ナチュール・モルトあるひは斎宮 いかばかり神々の死を速めたりけむ
斎宮趾に風字の硯出しこと序章となさむ秋立ちにけり
永暦の綾切の面愛嗜女郁芳門院の面輪を写す
(『山中智恵子歌集』 現代短歌文庫 砂子屋書房 1998年より斎宮関係短歌抜粋)
しかし山中先生には、歌人としての活躍の他に、「評論」として斎宮に関する多くの評論書がありました。こちらはじつに緻密で実証的な評論集です。それでも所々に、山中先生らしい感性が差し挟まれ、独自の雰囲気を醸し出しているものです。中でも、『斎宮志』(大和書房)『続斎宮志』(砂子屋書房)は、代々の斎王についての個別紹介書として、実に行き届いたものになっています。また、特に斎宮女御については『斎宮女御徽子女王―歌と生涯―』(大和書房)という単著を出されているほどの入れ込みです。さすがに歌人は歌人を知る、という所でしょうか。
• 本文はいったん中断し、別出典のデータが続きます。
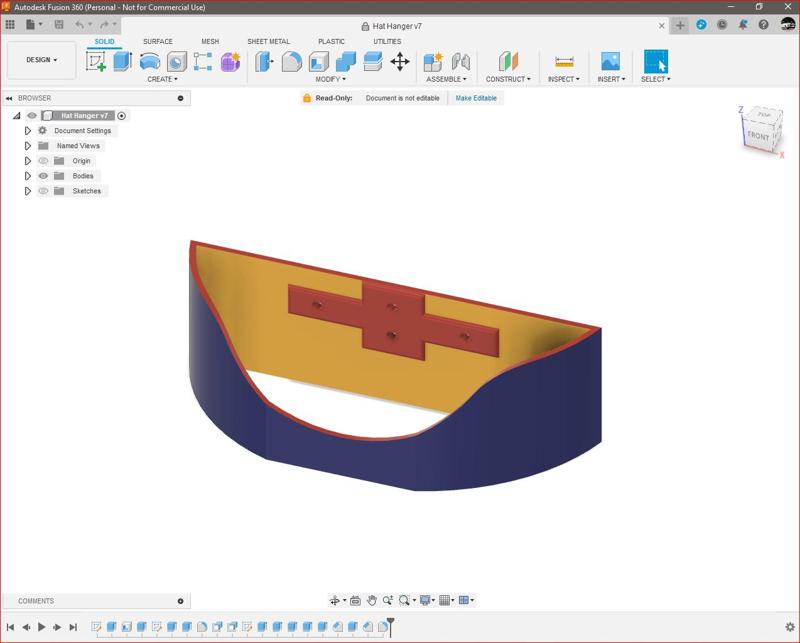Open the CONSTRUCT dropdown menu
800x643 pixels.
[508, 79]
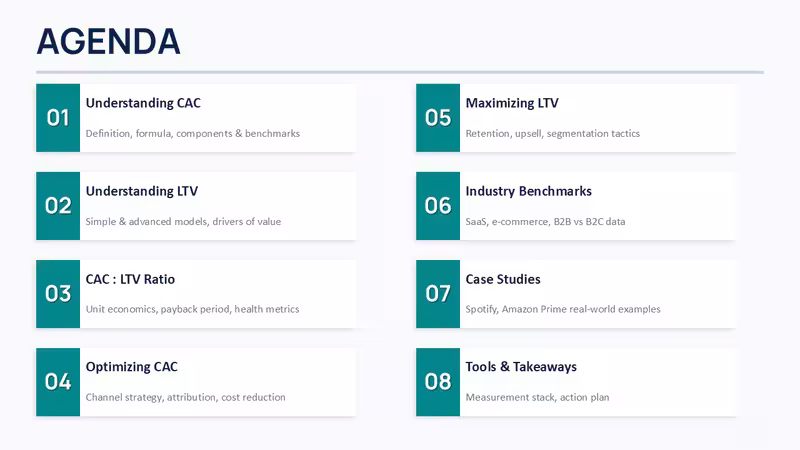Image resolution: width=800 pixels, height=450 pixels.
Task: Click the AGENDA slide title
Action: (x=109, y=41)
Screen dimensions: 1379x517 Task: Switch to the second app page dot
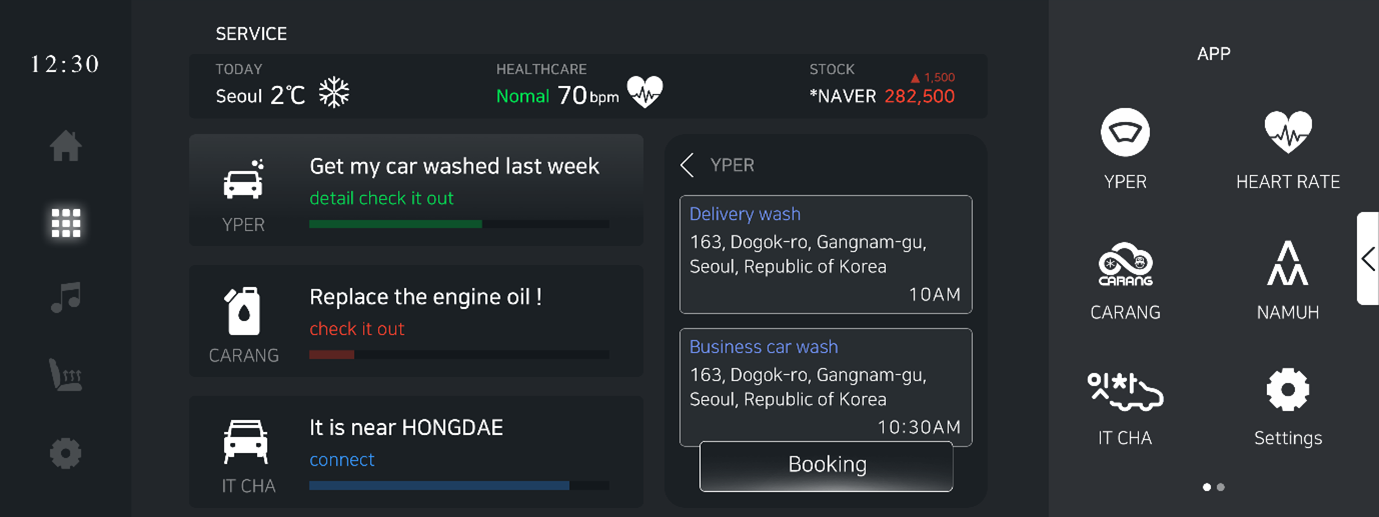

かつて斎宮歴史博物館では、斎宮貝合の再現を試み、短歌の募集をしたことがあり、その時にはこちらも故人となった春日井健先生とお二人で、選者をお願いしたことや、『斎宮女御』展の時には巻頭の寄稿を頂戴したこともありました。雑談はしない、という定評があったらしく、独り住まいで世間との付き合いもごく限っておられ、なかなか肉声を聞けない方なのかなぁと思っていましたが、春日井先生とお話をされている姿は、割合に気さくな、それでも文人然とした雰囲気の方でした。
しかし、・・・山中先生の御著書を見ても、多くの斎王の人生のほとんどがわからないのです。特に『続斎宮志』では、取り上げた斎王36人のうち、10ページを超える人はわずか5人だけ。しかも鎌倉時代になると1人だけ、というありさまです。嗚呼、天才女流歌人をしても、斎王個々の魂を呼び起こすことはやはり難しいのでありました。
それでも、『斎宮志』『続斎宮志』が、斎王個人のことについて知るには最も適当な本ではあることには間違いありません。その独特の文章世界とともに、斎宮学習の入門編を終えた方に、やや上級の学問書として、長く読み継がれていくことでありましょう。